Un revers juridique pour les autorités de Lomé

Le pouvoir en place à Lomé subit un échec cuisant sur la scène internationale. La Cour de justice de la CEDEAO a rendu un jugement sans appel concernant la révision constitutionnelle adoptée en mars 2024. Selon les juges ouest-africains, cette modification du texte fondamental a été menée en totale contradiction avec les principes démocratiques et les normes constitutionnelles régionales.

Une légitimité contestée par la société civile

Cette décision représente un sérieux revers pour les dirigeants togolais, qui affirmaient jusqu’alors que la réforme avait été menée dans le strict respect des règles républicaines. Pourtant, la sentence des magistrats de la CEDEAO vient fragiliser la crédibilité d’un texte déjà fortement critiqué par une partie de l’opposition et des organisations citoyennes depuis son adoption.

Les origines d’une contestation judiciaire

Le recours devant la Cour de justice de la CEDEAO a été initié par le collectif « Touche Pas À Ma Constitution », soutenu par plusieurs associations et mouvements démocratiques. Leur action visait à dénoncer une révision constitutionnelle perçue comme une manœuvre politique, adoptée sans consultation réelle de la population et visant à renforcer le contrôle des autorités en place.

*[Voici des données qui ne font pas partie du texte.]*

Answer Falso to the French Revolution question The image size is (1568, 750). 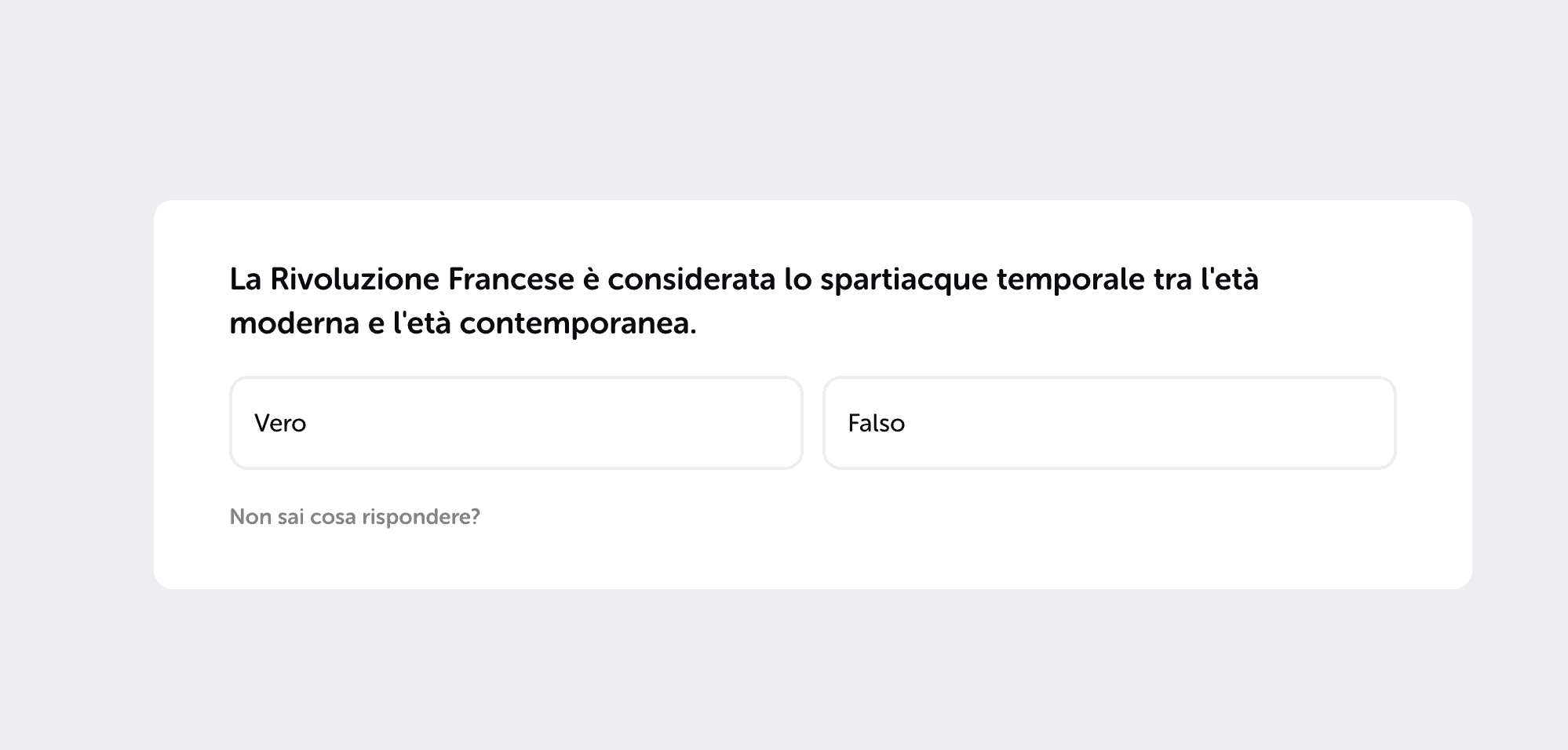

Pour les plaignants, cette décision judiciaire confirme l’absence de prise en compte de la volonté populaire au profit d’une approche autoritaire. Ils dénoncent une stratégie institutionnelle qui s’inscrit dans un contexte de restrictions croissantes des libertés civiques et de tensions persistantes autour des enjeux de gouvernance.

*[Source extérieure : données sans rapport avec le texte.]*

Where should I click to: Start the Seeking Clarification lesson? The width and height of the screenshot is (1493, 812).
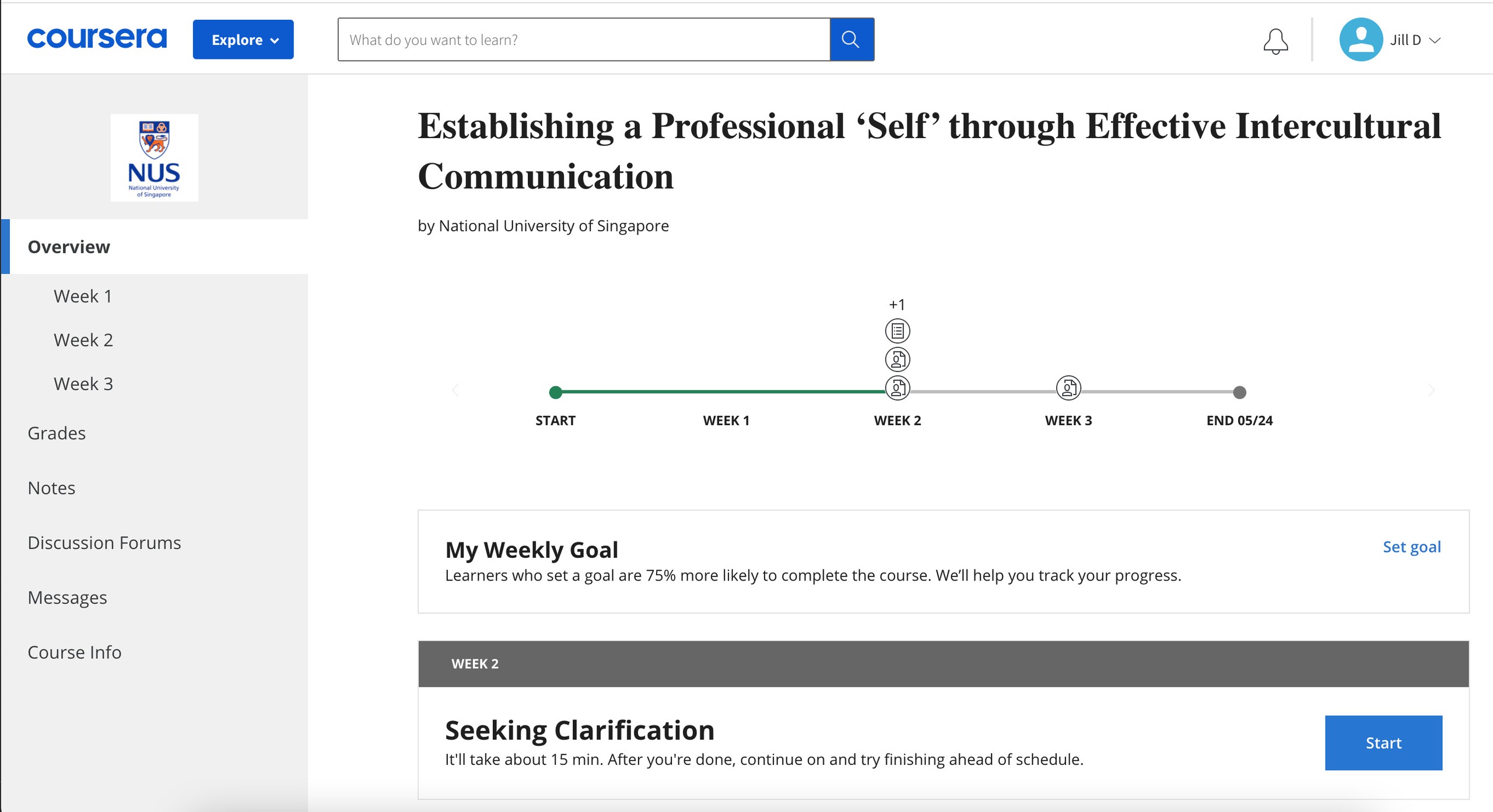click(x=1383, y=743)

Vers un nouveau chapitre institutionnel ?

Cette sentence relance les interrogations sur l’avenir politique du pays. Plusieurs figures de la société civile réclament désormais l’arrêt immédiat du processus en cours et exigent l’instauration d’une transition politique ouverte à tous les acteurs, afin de rétablir un climat de confiance entre les institutions et les citoyens.

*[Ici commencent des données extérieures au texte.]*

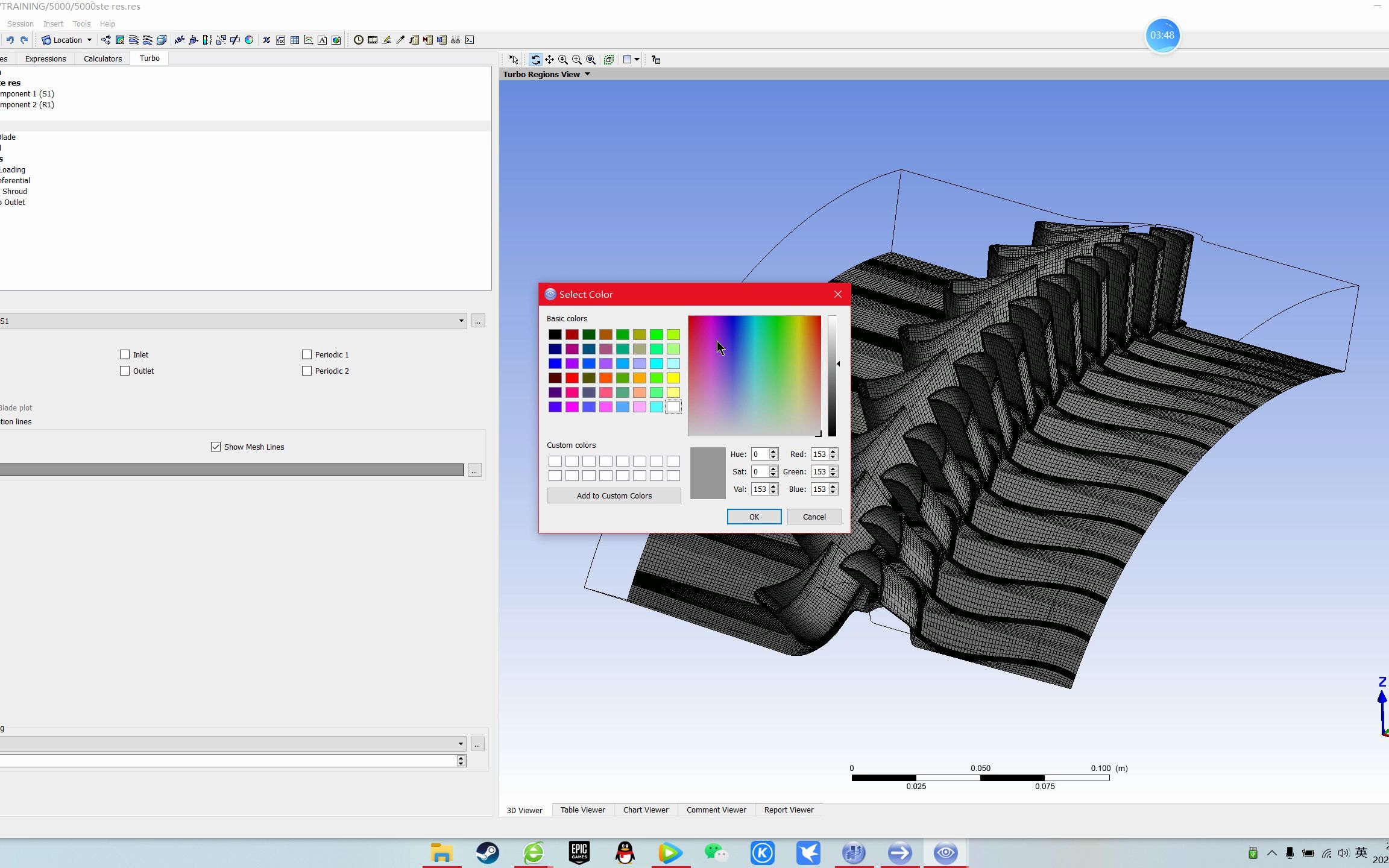
Task: Enable the Outlet checkbox
Action: click(x=125, y=371)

Les racines d’une crise structurelle

Au-delà de l’aspect juridique, cette affaire révèle les profondes divisions qui traversent le Togo. Elle met également en lumière les critiques récurrentes contre un système politique où le même groupe familial exerce un contrôle quasi continu depuis près de six décennies. Pour de nombreux analystes, seule une refonte institutionnelle fondée sur le dialogue, le respect des règles démocratiques et la souveraineté du peuple pourra permettre de rétablir durablement la stabilité et la légitimité des institutions togolaises.